▸ **EXERCISE BRIEF**: Nothing in the records may be dropped. Retype them all exactly.

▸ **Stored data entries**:
========
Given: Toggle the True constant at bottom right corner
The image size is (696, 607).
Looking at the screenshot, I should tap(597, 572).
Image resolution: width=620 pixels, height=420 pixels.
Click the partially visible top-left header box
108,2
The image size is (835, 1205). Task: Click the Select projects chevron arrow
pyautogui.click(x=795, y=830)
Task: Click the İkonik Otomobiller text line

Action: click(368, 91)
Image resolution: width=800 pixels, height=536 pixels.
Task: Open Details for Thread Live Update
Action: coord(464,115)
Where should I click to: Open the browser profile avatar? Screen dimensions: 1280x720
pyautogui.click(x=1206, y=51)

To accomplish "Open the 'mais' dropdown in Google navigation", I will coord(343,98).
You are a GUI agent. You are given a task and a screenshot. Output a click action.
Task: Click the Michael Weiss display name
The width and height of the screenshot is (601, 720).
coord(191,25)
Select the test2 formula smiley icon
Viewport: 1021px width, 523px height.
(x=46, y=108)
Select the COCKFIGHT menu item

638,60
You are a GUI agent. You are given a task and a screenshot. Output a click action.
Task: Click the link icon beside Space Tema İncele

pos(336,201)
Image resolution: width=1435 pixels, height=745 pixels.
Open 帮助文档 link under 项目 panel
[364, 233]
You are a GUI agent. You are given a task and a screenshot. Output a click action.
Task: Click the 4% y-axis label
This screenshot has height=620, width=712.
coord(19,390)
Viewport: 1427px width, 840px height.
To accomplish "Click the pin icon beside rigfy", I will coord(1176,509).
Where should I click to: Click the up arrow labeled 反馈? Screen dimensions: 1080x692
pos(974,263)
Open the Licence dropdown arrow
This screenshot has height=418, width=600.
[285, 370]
========
▸ **YOUR RESPONSE**:
Given: Toggle the True constant at bottom right corner
The image size is (696, 607).
Looking at the screenshot, I should tap(597, 572).
Image resolution: width=620 pixels, height=420 pixels.
Click the partially visible top-left header box
108,2
The image size is (835, 1205). Task: Click the Select projects chevron arrow
pyautogui.click(x=795, y=830)
Task: Click the İkonik Otomobiller text line

Action: click(368, 91)
Image resolution: width=800 pixels, height=536 pixels.
Task: Open Details for Thread Live Update
Action: coord(464,115)
Where should I click to: Open the browser profile avatar? Screen dimensions: 1280x720
pyautogui.click(x=1206, y=51)

To accomplish "Open the 'mais' dropdown in Google navigation", I will coord(343,98).
You are a GUI agent. You are given a task and a screenshot. Output a click action.
Task: Click the Michael Weiss display name
The width and height of the screenshot is (601, 720).
coord(191,25)
Select the test2 formula smiley icon
Viewport: 1021px width, 523px height.
(x=46, y=108)
Select the COCKFIGHT menu item

638,60
You are a GUI agent. You are given a task and a screenshot. Output a click action.
Task: Click the link icon beside Space Tema İncele

pos(336,201)
Image resolution: width=1435 pixels, height=745 pixels.
Open 帮助文档 link under 项目 panel
[364, 233]
You are a GUI agent. You are given a task and a screenshot. Output a click action.
Task: Click the 4% y-axis label
This screenshot has height=620, width=712.
coord(19,390)
Viewport: 1427px width, 840px height.
To accomplish "Click the pin icon beside rigfy", I will coord(1176,509).
Where should I click to: Click the up arrow labeled 反馈? Screen dimensions: 1080x692
pos(974,263)
Open the Licence dropdown arrow
This screenshot has height=418, width=600.
[285, 370]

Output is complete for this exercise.